The domination of radical Islamists within the rebel movement – such as the former al-Qaeda affiliate Hayat Tahrir al-Sham (HTS), which now rules much of Idlib – was also influenced by Western policies. Again, Assad and others bear much responsibility: Damascus deliberately released imprisoned jihadists to radicalise the opposition; Qatar and Turkey turned a blind eye to extremists they backed; and Iran sent sectarian fighters to help Assad, radicalising some Sunni rebels.
On the US side, the administration of former President Barack Obama let the moderate rebels and their regional allies believe that Washington would eventually intervene directly against Assad. When this did not occur, it empowered the radicals who had always opposed seeking Western support, and undermined the moderates who had rested their strategy on eventual US intervention.
This was made worse when Obama ultimately did intervene directly against the Islamic State, showing that it was willing to act to save lives (the Yazidis), that it was willing to heavily arm and fight alongside Syrians (the Kurdish-led Syrian Democratic Forces, or SDF), and that it was willing to deploy its own air force.
Yet, it also showed the rebels that it did not prioritise their battle against Assad sufficiently to do this for them. Even though more weapons and training were heading to the moderate rebels, it was a fraction of what was sent to the SDF, again undermining those battling for relevance against radicals.
European leaders also showed that their true priorities lay elsewhere. The 2015 migrant crisis, partly fuelled by the Syria conflict to which they had contributed, led the EU to strike a deal with Turkey on restricting the flow of refugees. Desperate to keep this in place, EU leaders have been relatively muted on the increasing authoritarian practices of Ankara and its growing closeness to Moscow, fearing major criticism could risk the vital deal.
In this context, they have not raised serious objections to Turkey’s increased presence in northern Syria or its inability to prevent the HTS takeover in Idlib, all contributing to the latest round of fighting.

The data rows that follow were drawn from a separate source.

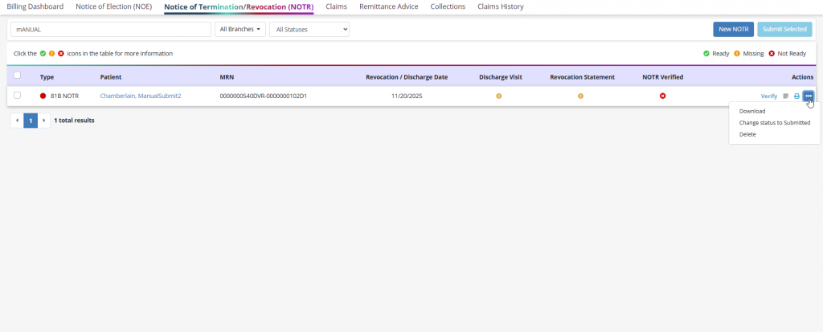Choose Delete from the actions menu
The image size is (823, 332).
pos(747,134)
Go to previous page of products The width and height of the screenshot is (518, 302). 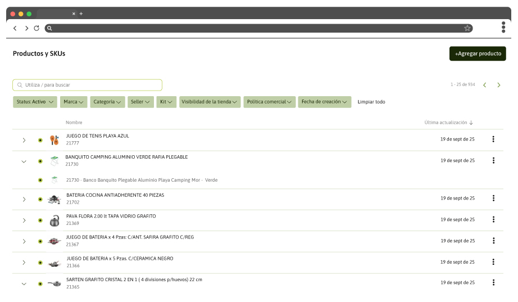point(485,85)
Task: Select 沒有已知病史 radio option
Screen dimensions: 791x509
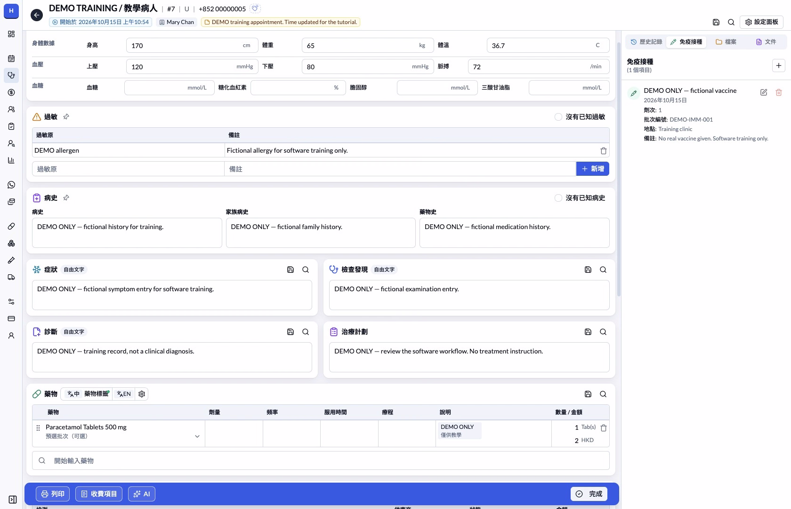Action: tap(558, 198)
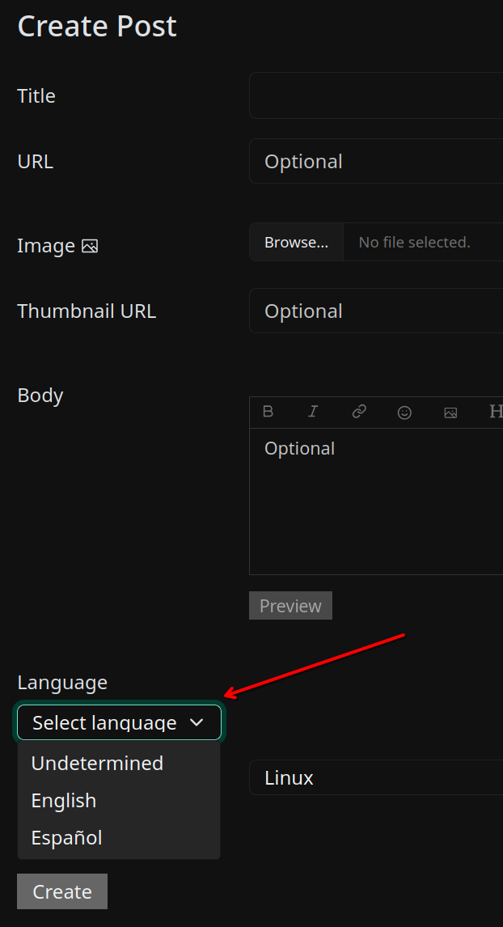The width and height of the screenshot is (503, 927).
Task: Click the picture icon beside the Image label
Action: point(90,246)
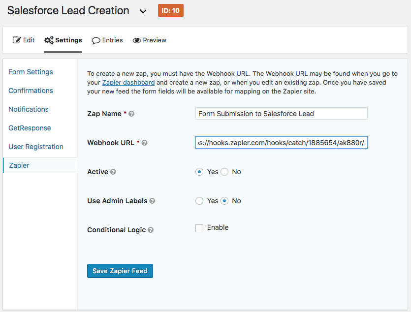
Task: Click the Settings gears icon
Action: 49,40
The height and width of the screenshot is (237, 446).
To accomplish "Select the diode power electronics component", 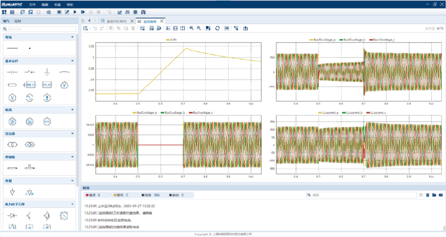I will [x=12, y=215].
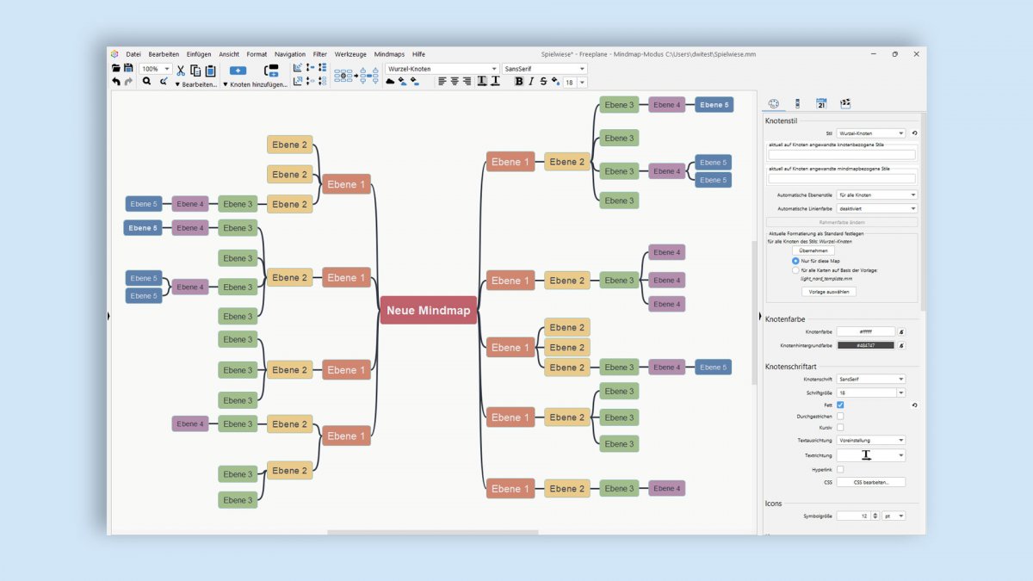Select 'für alle Karten auf Basis der Vorlage' radio
1033x581 pixels.
(x=795, y=270)
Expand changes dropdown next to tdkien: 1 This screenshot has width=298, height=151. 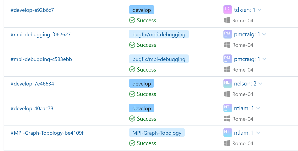tap(260, 10)
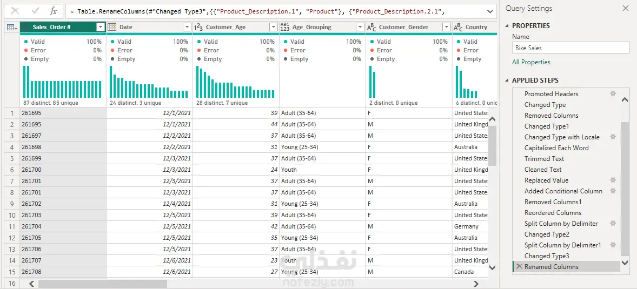Expand the formula bar with chevron
637x289 pixels.
[x=490, y=11]
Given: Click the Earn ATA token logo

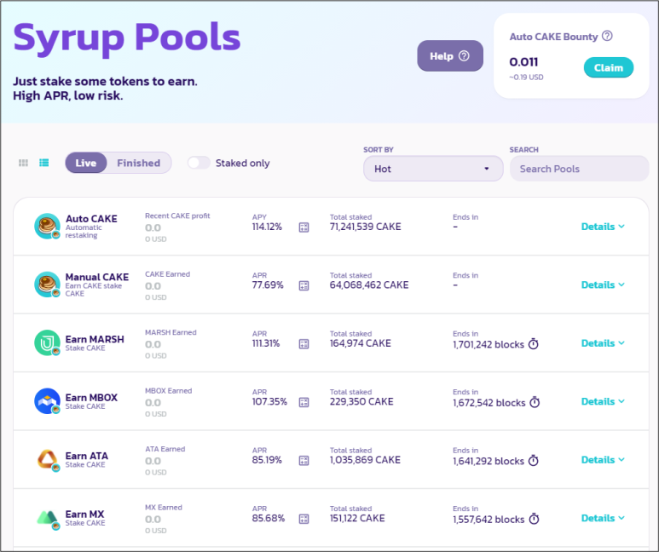Looking at the screenshot, I should pyautogui.click(x=47, y=460).
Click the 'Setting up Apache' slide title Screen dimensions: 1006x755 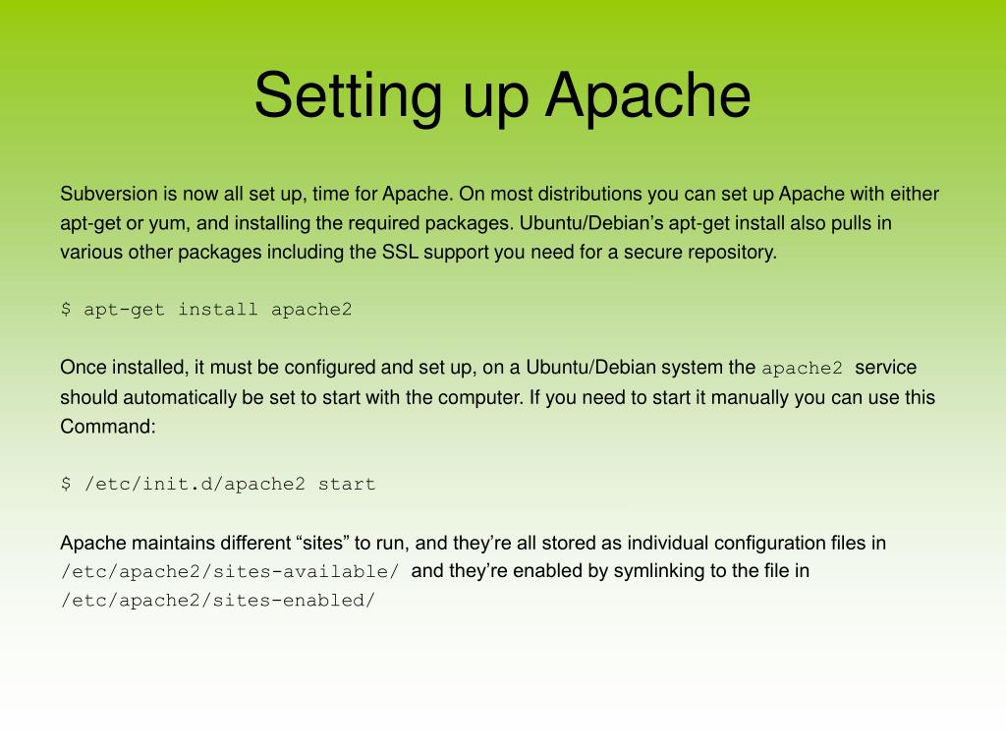coord(502,95)
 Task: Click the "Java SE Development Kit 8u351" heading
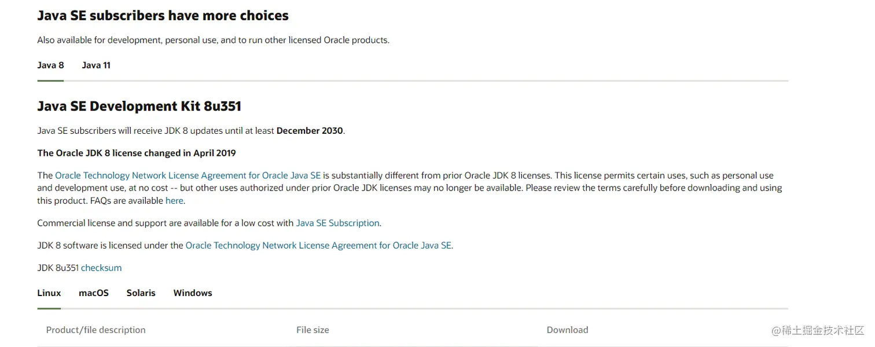coord(139,107)
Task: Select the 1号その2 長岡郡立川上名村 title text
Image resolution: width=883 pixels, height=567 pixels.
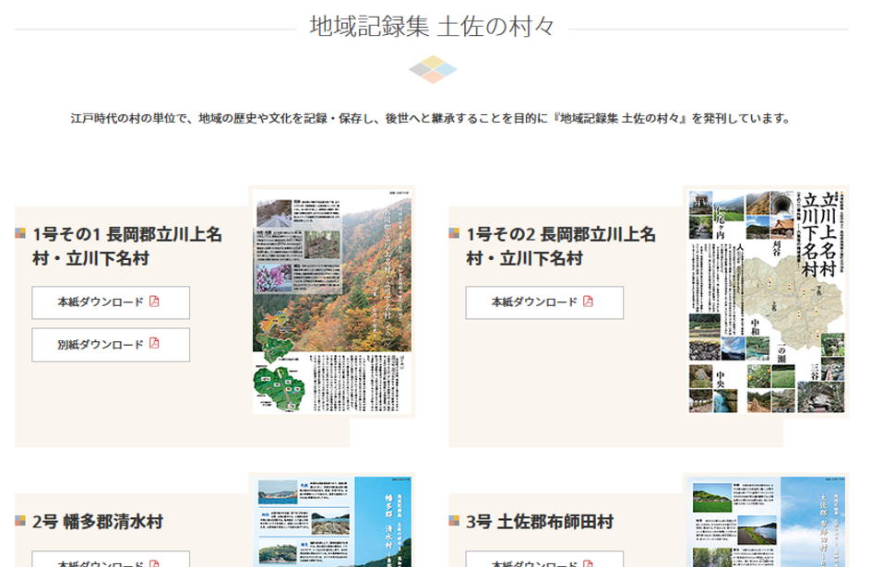Action: coord(561,246)
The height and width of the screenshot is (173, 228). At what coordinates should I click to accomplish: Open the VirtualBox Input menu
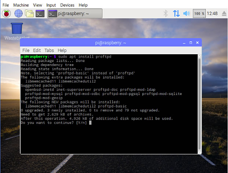coord(51,5)
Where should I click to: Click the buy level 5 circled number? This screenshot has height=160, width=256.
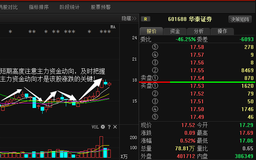(156, 117)
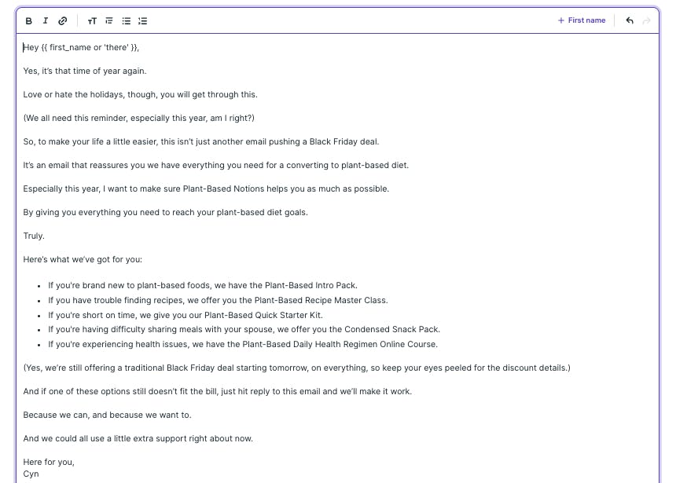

Blow from the Trump administration
US President Donald Trump’s Syria policies have similarly played a role. The triumph of HTS was virtually guaranteed when he cut the last US programme funding moderate rebels in July 2017. A year later, he declined to protect a de-escalation zone in southern Syria that he had guaranteed with Russia, ensuring its fall.
Not only was this another blow to the few remaining moderate rebels, it also allowed Assad to continue his programme of deporting surrendering rebels who refused to reconcile and their families to Idlib, ensuring it became a densely populated, vulnerable refuge housing several million people.
More recently, Trump’s decision to partially withdraw from eastern Syria emboldened Assad, Russian President Vladimir Putin and Turkish President Recep Tayyip Erdogan, all of which impacted the Idlib crisis.
Western policy, therefore, has played a major role in shaping the outcome of Syria’s war and the current conflict zone of Idlib. Today, Idlib is a densely packed region of vulnerable civilians, ruled over by HTS radicals, with next to no Western influence. Their fate will be determined by Russia, Turkey and Assad.
But this has not accidentally happened while Western governments looked the other way. In most cases, the events that have led to this outcome in Syria since 2011 were heavily influenced and often led by Western leaders. They might not have foreseen these outcomes, but much of the blame for this crisis lies with them – although they share it with Assad, Putin, Erdogan and others. It is a myth to say Western governments have been “inactive” in any way.